* [Records contained in a dataset]
*****
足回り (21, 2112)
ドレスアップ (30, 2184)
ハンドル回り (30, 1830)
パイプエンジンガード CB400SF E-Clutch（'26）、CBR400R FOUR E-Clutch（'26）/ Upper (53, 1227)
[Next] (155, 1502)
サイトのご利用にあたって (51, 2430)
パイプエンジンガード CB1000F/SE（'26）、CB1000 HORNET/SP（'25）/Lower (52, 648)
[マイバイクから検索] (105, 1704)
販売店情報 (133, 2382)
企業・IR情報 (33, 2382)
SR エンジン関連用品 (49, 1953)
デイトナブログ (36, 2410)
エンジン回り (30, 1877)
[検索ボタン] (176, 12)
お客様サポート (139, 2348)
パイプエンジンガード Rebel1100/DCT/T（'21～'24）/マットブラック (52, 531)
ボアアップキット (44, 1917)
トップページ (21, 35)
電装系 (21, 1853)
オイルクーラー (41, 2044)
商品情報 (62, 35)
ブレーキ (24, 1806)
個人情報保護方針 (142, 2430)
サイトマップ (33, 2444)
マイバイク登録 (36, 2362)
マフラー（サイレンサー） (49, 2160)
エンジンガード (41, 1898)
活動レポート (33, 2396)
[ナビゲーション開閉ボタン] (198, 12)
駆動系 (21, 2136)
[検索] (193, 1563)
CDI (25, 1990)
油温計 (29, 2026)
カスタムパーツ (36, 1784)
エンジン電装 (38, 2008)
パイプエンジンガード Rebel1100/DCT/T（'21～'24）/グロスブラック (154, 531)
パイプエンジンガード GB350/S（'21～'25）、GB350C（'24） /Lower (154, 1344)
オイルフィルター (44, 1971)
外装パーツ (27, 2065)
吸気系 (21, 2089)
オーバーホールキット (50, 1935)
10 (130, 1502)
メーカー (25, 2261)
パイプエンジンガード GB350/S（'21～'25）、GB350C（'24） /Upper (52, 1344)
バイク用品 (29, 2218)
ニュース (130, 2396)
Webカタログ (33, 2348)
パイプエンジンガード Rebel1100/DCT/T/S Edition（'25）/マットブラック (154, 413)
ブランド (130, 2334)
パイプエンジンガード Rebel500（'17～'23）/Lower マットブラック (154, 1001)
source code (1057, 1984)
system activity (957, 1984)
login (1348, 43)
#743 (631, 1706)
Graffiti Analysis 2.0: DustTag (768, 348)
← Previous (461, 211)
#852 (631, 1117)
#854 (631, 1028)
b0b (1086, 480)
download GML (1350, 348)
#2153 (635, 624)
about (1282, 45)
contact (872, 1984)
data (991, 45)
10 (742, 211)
*****
* [The problem] Which lines above include the word "Upper"? Pick them out and copy them.

* [Written reply]
パイプエンジンガード CB400SF E-Clutch（'26）、CBR400R FOUR E-Clutch（'26）/ Upper (53, 1227)
パイプエンジンガード GB350/S（'21～'25）、GB350C（'24） /Upper (52, 1344)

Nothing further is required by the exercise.